Я ринулся в поход за призраком, узрев невозможное – сны, в последнее время дико складывающие в логическую цепочку (что раньше бывало крайне редко), сошлись с реальностью.
Невозможное случилось. Два мира, мир повседневно окружающий нас, мир приевшийся, мир, единственный подразумеваемый, скрестился с миром ирреальным, миром грез, миром мечтаний. И это при всем притом, что любые обследования показывали: «А. С. Карлан никаких сновидений видеть не должен. Ночами его мозг чист от излишнего возбуждения. Он спит как младенец, без сновидений». Вот так вот. Наука поперла против меня. В первый момент, когда я увидел подобный результат, меня охватил шок и истерика. Я подумал, что схожу с ума, но то же самое обследование ясно показывало – помешательства у меня нет. Оставался вариант, что все, абсолютно все, что я вижу – вымысел, фантазия, галлюцинация наркомана Петрова, который, в свою очередь, является галлюцинацией алкаша Сидорова!
Тогда я ввел запрос в компьютер и он выдал мне выдержку из книги Лема «Солярис». В школьную программу он не включен, так что имя его я услышал впервые.

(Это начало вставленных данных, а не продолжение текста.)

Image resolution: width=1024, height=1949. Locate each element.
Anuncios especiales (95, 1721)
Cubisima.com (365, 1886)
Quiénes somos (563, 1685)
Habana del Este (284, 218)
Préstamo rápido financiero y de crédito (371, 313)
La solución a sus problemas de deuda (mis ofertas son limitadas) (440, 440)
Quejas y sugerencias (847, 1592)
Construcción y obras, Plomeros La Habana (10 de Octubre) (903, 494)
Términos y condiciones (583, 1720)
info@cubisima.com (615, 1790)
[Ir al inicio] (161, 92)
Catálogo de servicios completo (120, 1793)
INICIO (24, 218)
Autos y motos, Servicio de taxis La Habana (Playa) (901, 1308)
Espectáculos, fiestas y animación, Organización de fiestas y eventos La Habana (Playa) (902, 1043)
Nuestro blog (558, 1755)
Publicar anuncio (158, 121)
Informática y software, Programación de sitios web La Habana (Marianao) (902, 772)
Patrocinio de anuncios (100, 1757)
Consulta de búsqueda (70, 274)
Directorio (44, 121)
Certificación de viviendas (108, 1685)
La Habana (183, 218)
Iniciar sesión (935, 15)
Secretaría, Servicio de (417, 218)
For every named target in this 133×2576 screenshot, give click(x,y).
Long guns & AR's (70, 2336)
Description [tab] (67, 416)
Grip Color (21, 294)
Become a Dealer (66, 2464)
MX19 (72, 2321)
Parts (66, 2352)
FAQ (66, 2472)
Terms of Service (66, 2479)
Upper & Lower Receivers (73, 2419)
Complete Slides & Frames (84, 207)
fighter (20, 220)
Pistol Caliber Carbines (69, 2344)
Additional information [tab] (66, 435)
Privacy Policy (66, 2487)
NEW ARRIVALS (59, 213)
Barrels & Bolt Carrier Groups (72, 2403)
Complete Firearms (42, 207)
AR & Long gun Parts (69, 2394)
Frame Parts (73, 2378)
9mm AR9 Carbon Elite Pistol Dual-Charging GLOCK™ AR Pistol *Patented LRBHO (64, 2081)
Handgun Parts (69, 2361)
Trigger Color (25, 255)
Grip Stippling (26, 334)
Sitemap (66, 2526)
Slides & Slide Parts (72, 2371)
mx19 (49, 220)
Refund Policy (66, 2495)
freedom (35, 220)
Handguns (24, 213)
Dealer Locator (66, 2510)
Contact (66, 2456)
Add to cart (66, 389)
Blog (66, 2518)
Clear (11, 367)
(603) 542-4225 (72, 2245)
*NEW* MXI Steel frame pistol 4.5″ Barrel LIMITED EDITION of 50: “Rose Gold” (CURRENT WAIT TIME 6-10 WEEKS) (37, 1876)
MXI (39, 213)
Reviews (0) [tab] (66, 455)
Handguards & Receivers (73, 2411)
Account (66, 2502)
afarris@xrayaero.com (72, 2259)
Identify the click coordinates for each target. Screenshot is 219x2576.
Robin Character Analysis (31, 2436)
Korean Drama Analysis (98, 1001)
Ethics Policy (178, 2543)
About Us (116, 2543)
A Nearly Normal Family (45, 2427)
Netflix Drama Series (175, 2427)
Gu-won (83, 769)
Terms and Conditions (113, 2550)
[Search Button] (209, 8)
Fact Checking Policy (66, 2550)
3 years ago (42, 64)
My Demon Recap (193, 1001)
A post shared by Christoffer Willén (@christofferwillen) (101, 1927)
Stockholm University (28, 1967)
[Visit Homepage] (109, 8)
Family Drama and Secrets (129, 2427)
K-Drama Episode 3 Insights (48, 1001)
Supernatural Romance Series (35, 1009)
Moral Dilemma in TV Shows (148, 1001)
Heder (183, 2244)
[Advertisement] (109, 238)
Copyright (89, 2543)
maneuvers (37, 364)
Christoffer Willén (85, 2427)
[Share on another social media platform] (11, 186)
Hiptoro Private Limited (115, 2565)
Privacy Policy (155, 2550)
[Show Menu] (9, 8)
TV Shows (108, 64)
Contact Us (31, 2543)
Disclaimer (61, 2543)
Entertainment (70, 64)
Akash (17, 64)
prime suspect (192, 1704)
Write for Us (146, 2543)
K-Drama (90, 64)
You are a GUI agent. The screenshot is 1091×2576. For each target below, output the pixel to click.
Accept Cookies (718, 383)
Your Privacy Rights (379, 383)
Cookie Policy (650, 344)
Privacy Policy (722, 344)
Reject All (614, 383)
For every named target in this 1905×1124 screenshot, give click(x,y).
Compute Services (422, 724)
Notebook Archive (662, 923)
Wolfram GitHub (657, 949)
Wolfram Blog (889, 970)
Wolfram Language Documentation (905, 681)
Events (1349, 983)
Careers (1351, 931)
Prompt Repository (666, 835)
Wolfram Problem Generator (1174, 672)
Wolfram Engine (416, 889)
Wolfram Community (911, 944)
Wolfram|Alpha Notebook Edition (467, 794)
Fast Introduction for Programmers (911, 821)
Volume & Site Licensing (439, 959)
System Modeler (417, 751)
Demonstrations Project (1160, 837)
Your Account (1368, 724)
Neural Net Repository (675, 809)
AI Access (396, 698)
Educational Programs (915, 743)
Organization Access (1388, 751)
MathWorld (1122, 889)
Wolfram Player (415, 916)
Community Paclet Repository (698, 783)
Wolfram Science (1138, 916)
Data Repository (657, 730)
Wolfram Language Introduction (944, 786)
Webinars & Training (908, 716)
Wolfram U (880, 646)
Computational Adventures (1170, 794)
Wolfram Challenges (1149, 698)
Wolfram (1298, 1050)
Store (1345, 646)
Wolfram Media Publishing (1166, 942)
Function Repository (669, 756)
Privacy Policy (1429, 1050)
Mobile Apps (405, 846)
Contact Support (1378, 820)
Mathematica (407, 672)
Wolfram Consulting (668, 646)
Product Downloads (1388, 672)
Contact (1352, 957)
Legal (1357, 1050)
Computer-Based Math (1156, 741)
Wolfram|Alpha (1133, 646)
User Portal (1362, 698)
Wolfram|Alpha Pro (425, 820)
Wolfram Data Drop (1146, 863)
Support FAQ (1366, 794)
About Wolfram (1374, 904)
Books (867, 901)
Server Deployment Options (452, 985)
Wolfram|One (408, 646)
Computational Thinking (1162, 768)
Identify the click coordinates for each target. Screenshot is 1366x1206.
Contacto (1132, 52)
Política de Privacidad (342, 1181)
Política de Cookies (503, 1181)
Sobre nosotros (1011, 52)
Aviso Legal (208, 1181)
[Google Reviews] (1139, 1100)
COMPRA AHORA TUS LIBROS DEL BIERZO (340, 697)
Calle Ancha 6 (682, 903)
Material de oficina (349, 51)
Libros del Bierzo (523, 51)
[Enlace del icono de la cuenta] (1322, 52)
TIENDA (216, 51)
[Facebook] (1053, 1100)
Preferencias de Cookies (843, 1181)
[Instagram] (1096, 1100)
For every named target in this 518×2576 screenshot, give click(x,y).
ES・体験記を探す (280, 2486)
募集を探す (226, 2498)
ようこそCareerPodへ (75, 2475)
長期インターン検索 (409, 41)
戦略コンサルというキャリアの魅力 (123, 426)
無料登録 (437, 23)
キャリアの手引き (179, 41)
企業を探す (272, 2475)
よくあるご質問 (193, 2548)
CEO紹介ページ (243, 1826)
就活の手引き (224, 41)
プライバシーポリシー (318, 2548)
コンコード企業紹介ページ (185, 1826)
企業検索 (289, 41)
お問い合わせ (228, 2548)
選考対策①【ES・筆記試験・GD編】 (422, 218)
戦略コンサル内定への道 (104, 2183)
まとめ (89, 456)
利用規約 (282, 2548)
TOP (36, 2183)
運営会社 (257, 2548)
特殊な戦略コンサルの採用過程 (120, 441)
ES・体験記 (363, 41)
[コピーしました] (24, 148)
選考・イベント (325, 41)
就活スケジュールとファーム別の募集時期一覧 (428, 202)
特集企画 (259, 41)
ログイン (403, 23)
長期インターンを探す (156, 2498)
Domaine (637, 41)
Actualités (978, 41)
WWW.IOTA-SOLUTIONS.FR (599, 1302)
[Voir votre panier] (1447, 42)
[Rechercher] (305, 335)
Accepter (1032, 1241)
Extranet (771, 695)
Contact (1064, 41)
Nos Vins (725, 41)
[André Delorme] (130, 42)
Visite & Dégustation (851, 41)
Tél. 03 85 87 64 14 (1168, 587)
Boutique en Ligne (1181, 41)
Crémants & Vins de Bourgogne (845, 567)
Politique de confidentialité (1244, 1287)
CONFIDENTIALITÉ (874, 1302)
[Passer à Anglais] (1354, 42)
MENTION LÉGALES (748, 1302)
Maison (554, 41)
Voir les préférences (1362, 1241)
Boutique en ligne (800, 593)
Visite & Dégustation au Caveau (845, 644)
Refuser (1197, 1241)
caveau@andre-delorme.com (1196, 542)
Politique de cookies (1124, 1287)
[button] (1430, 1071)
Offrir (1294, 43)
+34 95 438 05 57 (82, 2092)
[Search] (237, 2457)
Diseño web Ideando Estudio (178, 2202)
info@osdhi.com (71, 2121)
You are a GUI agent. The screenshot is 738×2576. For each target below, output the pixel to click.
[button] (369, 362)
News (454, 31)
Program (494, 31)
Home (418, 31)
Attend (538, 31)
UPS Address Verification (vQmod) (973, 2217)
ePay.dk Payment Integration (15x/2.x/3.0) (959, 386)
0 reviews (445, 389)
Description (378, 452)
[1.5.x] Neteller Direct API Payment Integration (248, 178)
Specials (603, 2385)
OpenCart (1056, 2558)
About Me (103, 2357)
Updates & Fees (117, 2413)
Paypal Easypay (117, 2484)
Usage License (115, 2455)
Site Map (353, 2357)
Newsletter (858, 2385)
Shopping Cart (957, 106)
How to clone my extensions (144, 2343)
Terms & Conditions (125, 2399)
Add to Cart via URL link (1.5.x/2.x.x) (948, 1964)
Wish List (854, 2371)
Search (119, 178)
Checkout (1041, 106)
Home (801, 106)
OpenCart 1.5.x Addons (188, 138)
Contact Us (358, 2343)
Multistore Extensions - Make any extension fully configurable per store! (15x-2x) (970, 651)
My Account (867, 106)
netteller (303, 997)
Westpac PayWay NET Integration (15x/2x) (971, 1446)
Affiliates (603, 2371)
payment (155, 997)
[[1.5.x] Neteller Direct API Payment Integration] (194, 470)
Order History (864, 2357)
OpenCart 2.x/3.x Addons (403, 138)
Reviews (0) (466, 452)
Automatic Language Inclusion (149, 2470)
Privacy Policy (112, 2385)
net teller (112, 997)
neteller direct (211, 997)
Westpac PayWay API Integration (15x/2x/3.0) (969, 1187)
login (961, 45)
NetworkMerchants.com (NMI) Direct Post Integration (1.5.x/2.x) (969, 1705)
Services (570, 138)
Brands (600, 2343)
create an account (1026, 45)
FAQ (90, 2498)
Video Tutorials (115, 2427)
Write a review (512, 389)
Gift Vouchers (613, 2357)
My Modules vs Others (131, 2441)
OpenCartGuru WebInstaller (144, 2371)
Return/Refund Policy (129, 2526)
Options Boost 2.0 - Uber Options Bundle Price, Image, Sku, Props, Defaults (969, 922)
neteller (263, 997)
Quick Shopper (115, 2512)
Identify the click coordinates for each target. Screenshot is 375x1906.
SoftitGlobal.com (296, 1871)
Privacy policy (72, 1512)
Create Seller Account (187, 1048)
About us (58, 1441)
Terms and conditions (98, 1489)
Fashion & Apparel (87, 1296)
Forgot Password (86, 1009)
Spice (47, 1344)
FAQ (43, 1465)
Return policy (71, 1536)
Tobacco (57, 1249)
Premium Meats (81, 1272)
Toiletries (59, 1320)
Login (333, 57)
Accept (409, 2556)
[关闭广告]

Но способ он предлагал действенный. И я им воспользовался.
Если все вокруг галлюцинация, то я могу взять справочник и посмотреть в нем определенную величину, а потом рассчитать ее самому. Числа не совпадут, если я сумасшедший. В обратном случае…
Я взялся за определение прорисовки лазерным лучом кубометра красного цвета при температуре, с отклонением от нормы в три градуса. Считал сам, выводя пером строчки формул на пластике. Энергетическими листами пользоваться я испугался.
Числа совпали. Полностью. Значит, я на самом деле находился в реальности, а не лежал в палате номер шесть желтого дома какого-то там века. Я был здесь и сейчас.
Вместе со своими снами.
Первый раз они нагрянули в мои двенадцать лет. Тот сон я не забуду никогда. Впрочем, как и все, что мне снятся длинными, мучительными ночами.
Странный человек с тем типом лица, который можно налепить на каждого третьего в разношерстной толпе. Неприглядные черты, обычный разрез глаз, лоб, нос… Ничего приметно. И все же что-то в нем было. Что-то, что заставляло людей при его виде вздрагивать и уступать дорогу. На вид ему с одинаковой вероятностью можно было дать и тридцать, и сорок и пятьдесят лет. Из него получился бы идеальный шпион и убийца, но он им никогда не был. Он просто преследовал свои собственные, никому и никогда не доверяемые цели.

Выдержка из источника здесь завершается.